> **The tasks**:
a - Summarize the blog comments below in two sentences.
b - List every place name that appears in the blog comments below.
c - Carry on the blog comments below from the point where they stop.

August 5th 2008 19:12
Who'd want to go THERE, PMC, be careful what you wish for, some of your wishes may be granted.

Would you be a democrats supporter by any chance?

Just wondering.

Comment by Jayne Kearney

August 5th 2008 21:03
Hey Epiphanie,
I've just started reading Middlesex by Jeffrey Eugenides (author of The Virgin Suicides). The opening line reads:

"I was born twice:first as a baby girl, on a remarkably smogless Detroit day in January of 1960, and then again, as a teenage boy, in an emergency room near Petoskey, Michigan, in August of 1974."

I am only a little way into it (it has some incredible historical detail as the author explores the protagonist's Greek heritage). So I can't really tell you what the ultimate conclusion/theme/message may be. You might like to check it out.

I do think, though, that an intersexed child would probably have to deal with a lot of challenges - either physical or psychological. They would have to be an extraordinary person to challenge gender stereotypes when really, most kids just want to be like other kids. In an ideal world intersexuality might offer the advantages you list here but, we're not really in that world yet, are we??

> **Source material**:
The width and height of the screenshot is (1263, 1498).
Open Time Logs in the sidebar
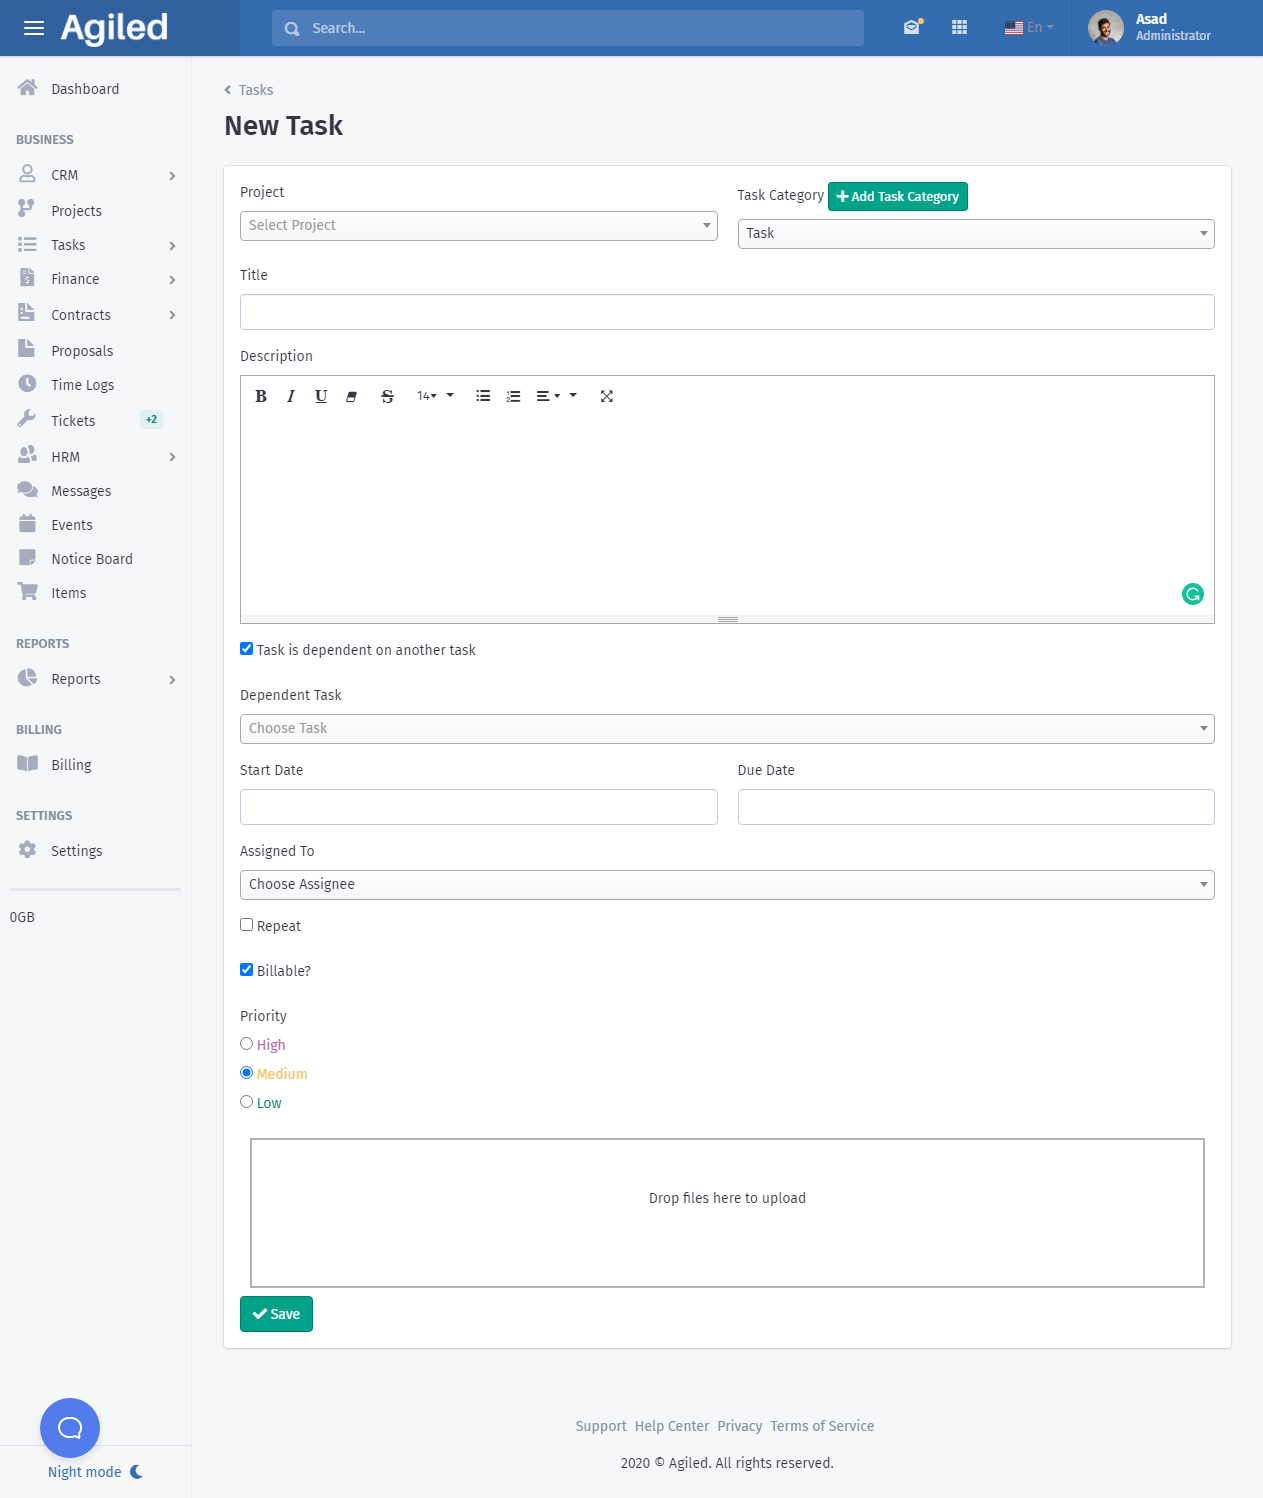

> **Solved tasks**:
a - One comment warns PMC to be careful what they wish for and asks whether PMC might be a democrats supporter. Another, addressed to Epiphanie, recommends Jeffrey Eugenides's novel Middlesex and argues that an intersexed child would likely face many physical or psychological challenges, so the advantages Epiphanie lists fit an ideal world that does not yet exist.

b - Detroit, Petoskey, Michigan

c -
Jayne

Comment by postmoderncritic

August 6th 2008 04:27
Katyzzz -

It's precisely because I hope it comes true that I wish for it.

Yep, proud Democrat supporter - pity I can't vote in November.

Hey Jayne -

I'm aware that people who don't seem to fit into those rigid gender binaries so many people seem to favour often do have a hard time, but I'm sure that with my parenting, and a handful of good friends, my hypothetical kid would grow up happy, balanced and an innovative thinker ahead of their time.

The advantages I listed are responses to my current world, I strongly believe that a person who is gender-fluid could have a wonderful life even today, and I know that I would challenge a lot of my own pre-conceptions by following their development, which would be great.

I never wanted to be like other kids, and I can't imagine a child of mine wanting to do so... They're going to be brought up to value individuality and nonconformism from Day 1.

Thanks for the recommendation, I'll put it on my book list.

Comment by RubySoho

August 7th 2008 04:06
Conversely, the child may not be allowed into either women's or men's only clubs. Or at the very least. have extreme difficulty being accepted into either.

It's like the children of immigrants. In Australia we are "wogs". But go back to the old country for a visit and we are 'australianos".

Its not easy being different.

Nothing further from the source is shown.